La sua storia è andata avanti partendo da Bitonto, una città del Sud che, come tante altre, ha portato per mano verso un livello diverso dal chiasso della musica a tutti i costi e del dover fare necessariamente qualcosa pur di non ritrovarsi addosso l’etichetta di città dormitorio. Personalmente, ma anche come direttore di bari.ilquotidianoitaliano.it, sono onorato di augure a Gianluca e alla sua “libreria del Teatro” tanti auguri per i dieci anni di attività. Mai come in questo caso mi viene di augurargliene altri 100 di questi anni.

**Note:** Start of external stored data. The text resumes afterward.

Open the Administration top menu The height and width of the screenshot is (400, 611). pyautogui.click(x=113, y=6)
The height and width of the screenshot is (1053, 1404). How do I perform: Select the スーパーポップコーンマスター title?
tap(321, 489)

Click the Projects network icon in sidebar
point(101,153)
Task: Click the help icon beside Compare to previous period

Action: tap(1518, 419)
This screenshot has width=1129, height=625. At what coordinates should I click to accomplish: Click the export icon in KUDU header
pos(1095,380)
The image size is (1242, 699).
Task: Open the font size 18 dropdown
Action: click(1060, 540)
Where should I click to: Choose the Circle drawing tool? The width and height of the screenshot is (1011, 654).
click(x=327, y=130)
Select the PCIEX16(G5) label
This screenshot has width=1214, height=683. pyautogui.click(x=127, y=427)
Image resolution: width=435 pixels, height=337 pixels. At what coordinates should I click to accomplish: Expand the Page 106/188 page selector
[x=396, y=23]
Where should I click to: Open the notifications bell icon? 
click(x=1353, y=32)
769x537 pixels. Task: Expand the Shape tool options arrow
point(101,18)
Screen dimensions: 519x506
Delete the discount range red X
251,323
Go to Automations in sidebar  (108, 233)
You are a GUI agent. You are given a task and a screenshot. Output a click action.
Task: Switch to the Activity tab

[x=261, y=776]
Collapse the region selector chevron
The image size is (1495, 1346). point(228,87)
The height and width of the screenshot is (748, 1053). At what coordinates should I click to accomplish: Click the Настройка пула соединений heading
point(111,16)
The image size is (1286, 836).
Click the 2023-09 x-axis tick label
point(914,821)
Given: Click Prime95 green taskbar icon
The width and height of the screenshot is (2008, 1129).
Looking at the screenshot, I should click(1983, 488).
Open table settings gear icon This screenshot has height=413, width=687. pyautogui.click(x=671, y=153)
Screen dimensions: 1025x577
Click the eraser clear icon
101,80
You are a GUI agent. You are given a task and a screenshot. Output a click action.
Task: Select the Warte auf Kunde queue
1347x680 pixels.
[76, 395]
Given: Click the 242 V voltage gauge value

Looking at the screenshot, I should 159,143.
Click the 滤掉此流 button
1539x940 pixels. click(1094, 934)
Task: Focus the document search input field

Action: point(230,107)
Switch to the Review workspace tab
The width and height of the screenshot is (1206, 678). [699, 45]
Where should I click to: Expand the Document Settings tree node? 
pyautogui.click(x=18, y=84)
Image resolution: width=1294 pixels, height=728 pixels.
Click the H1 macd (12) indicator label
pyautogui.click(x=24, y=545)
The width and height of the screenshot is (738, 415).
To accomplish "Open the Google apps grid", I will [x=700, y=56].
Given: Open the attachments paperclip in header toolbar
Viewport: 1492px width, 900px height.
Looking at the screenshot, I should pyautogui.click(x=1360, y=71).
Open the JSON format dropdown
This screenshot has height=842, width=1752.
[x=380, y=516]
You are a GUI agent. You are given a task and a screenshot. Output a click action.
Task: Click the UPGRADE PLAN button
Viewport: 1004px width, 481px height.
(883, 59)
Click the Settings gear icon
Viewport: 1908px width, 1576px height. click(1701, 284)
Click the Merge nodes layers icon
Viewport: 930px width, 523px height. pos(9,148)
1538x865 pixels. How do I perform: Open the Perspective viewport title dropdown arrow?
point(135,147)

Non è esagerato parlare di dieci anni di cultura a Bitonto (e non solo), nel nome del sapere mai omologato, che s’interroga e cerca di costruire comunità migliori, oltre i social network. Una crescita fatta nel nome stesso del teatro di fronte al quale sorge la libreria, luogo accogliente con titoli anche più ricercati dei soliti best sellers resi famosi non tanto e non sempre dalla qualità, quanto piuttosto per la pubblicità. Mai solo un’accozzaglia di titoli uno accanto all’altro. Siamo soliti chiamare eroi chiunque, anche quelli che si limitano a fare solo il proprio mestiere. Gianluca, nel suo piccolo, un eroe lo è davvero e come tutti gli eroi dei nostri tempi, quelli che son riusciti a vedere al di là del prorpio naso, ha un folto plotone di amici, ma anche tanti nemici.

Gianluca ha creduto, senza mai arrendersi, di poter vincere la scommessa: essere seguito piuttosto che mandato al diavolo dai cultori della 10 euro spesa per una pizza e non per un libro o un appuntamento culturale di altro tipo. Qualcuno ha definito la storia di Gianluca Rossiello un miracolo della cultura locale. Per noi è un esempio di cocciutagine e dedizione che arricchisce tutti quelli che, anche solo di passaggio, hanno avuto la fortuna di entrare nella sua libreria e parlare un po’ con lui.